I know right! The MFP story is my favorite game story of all time as it is horribly relevant to our society today. In addition to the Tesla pig scaring the shit out of me the part where the engineers gang up on you was also terrifying.
Story wise I think it’s better than the first outlast. Seeing your comment is from 5 years ago it was before outlast 2 came out. Take a look at outlast 2 and tell me if amnesia is still better. (Just want your opinion. I totally agree MFP was amazing.)
"I have murdered dissidents where the ground ever thaws and starved the masses into faith" Is this referring to Tsarist Russia and Bloody Sunday?
or Stalin's gulags, or Moa's great leap forward.
"starved the masses into faith" could also refer to the Holodomor?
Consider that are are arguing about /which/ purge and famine it refers to, and the implications of this.
@@vylbird8014 honestly he could mean all of them
@@ASmartNameForMe I think this person is trying to say that it doesn't matter which one of them it is... the fact that it happened so many times that we're not sure which one of them is being referenced says a lot about humanity, and what Mandus was trying to prevent.

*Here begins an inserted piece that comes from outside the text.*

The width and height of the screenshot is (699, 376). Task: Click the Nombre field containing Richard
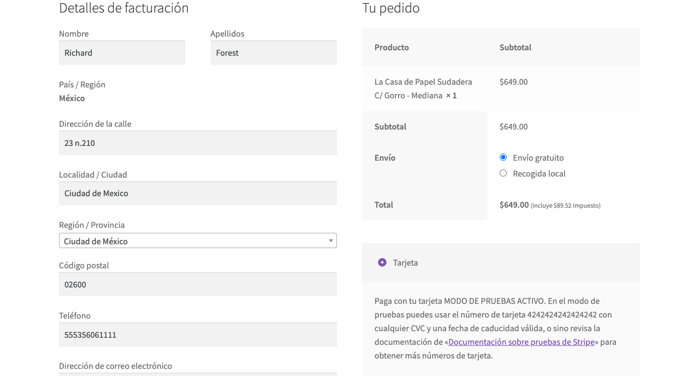[x=122, y=53]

"Sometimes the worst hell is here on earth"
-Goat, Goat Story
that monologue is chilling because it is about to repeat itself yet again.
A question I would ask myself is one that ends in horrors that no man, woman nor child could imagine... Would you save the world by killing it and freeing them for horrors to come, or let them live to see the 20th century and fight a living nightmare come true?

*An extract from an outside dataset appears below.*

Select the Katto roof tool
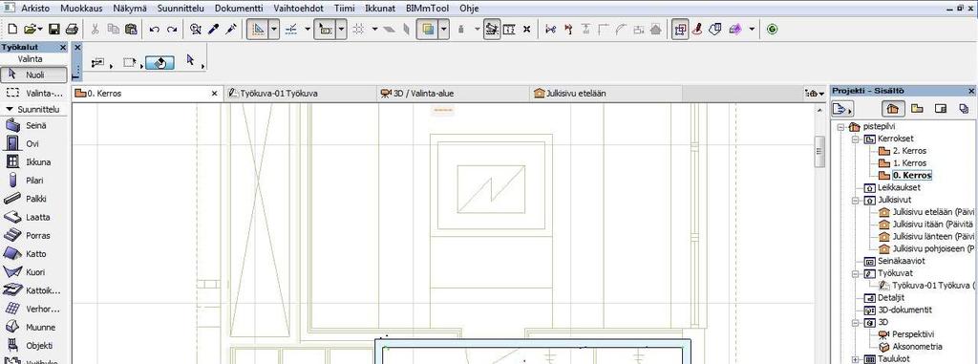 coord(34,254)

2024 I still come back to this epic speech
This ending makes me cry now that I’m older and have actually read things like “The Gulag Archipelago,” “The Black Book of Communism,” “Ordinary Men,” “Night,” and other recountings of similar atrocities such as “The Killing Fields,” “Schindler’s List,” “Plattoon,” and more. It’s made all the more awful to know how foolish we were in the 20th Century.
But I cry not because of the horror. I cry because this is such a beautiful world that a game such as this was freely made by free souls who captured the horror of the 20th Century into only a two minute monologue. That we live in the century that survived the century he described. That in spite of the horror, we will learn.
And we WILL learn. One way... or another.
Stunning ending. I have no words to better describe it.
Described beautifully. Especially the realization "That we live in the century that survived the century he described." hits hard. Never seen it being put that way before.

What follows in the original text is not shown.